180 Neige
Par domcorrieras, le vendredi 6 mai 2011 - Proses & autres textes - lien permanent
Récurrente, la neige s'immisce dans mon souvenir, se mêle, avec ses «flurries», à mes imaginations rétrospectives de Louise, à l'amande mouillée de son nom dans ma bouche, mon oreille.
J'ai une méfiance méditerranéenne pour la neige; traversée de fascination. Je ne l'aime vraiment que rare, précaire, surprenante, dans les paysages qui sont les miens et qu'elle n'affecte que le temps d'une matinée d'hiver. Ces neiges seules (celles de l'enfance) sont encore capables d'un creux dans la mémoire, d'une tiédeur de mémoire, transpercée d'une lumière éblouissante : des voitures exceptionnelles, prudentes, avançant silencieusement, allumant de grands yeux ouatés dans l'obscurcissement; d'éblouissantes fougères fraîches sur une vitre, à l'aube, dans la chambre, couverte de buée.
Mais je hais les champs de neige profonds, la neige des skis, des montagnes, la neige canadienne permanente, l'éternité convaincue de la neige dans les pays où elle règne.
Celle qui s'enlace à Louise dans ma vision n'est pas la neige effective de Boston sous la neige, des bords blancs puis gris de la Charles River, mais l'idée de neige, de froid lumineux floconneux opposé au corps nu et pénétrable de Louise, sa chaleur protégée contre le silence du dehors.

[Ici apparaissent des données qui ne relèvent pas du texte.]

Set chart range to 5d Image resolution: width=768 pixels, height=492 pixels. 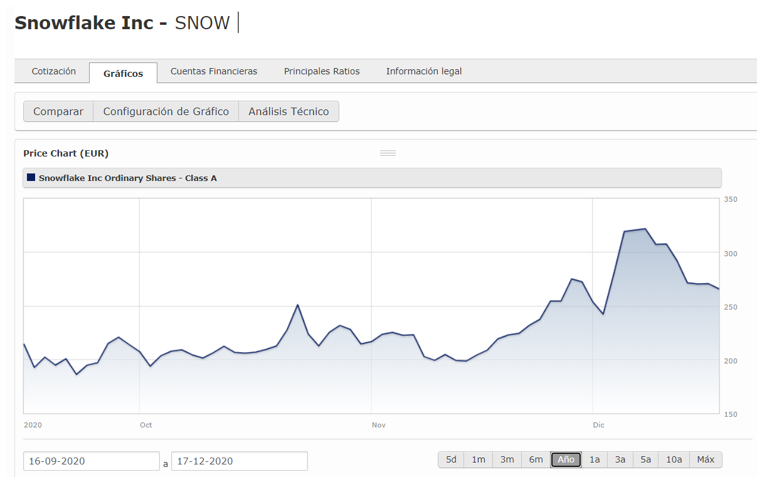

Arnaut Daniel regarde le corps nu et désiré contre la lumière de la lampe; moi, comme Bernart de Ventadour, j'entrelaçais la luminosité de la neige à l'évidence des seins, des fesses de Louise devant mes yeux; elle n'était pas blanche, lumineuse, neigeuse elle-même; mais elle s'appropriait la clarté de la neige; et la neige, dehors, devenait obscure.
Louise lisait le provençal avec une voix anglo-saxonne un peu, certes, mais surtout attentive aux consonnes finales, presque catalane. Un matin, la fenêtre ouverte sur de l'air un moment, j'ai pris une poignée de neige récente à la fenêtre et je l'ai posée sur la table à côté d'un grand bol brûlant de café américain, peu opaque.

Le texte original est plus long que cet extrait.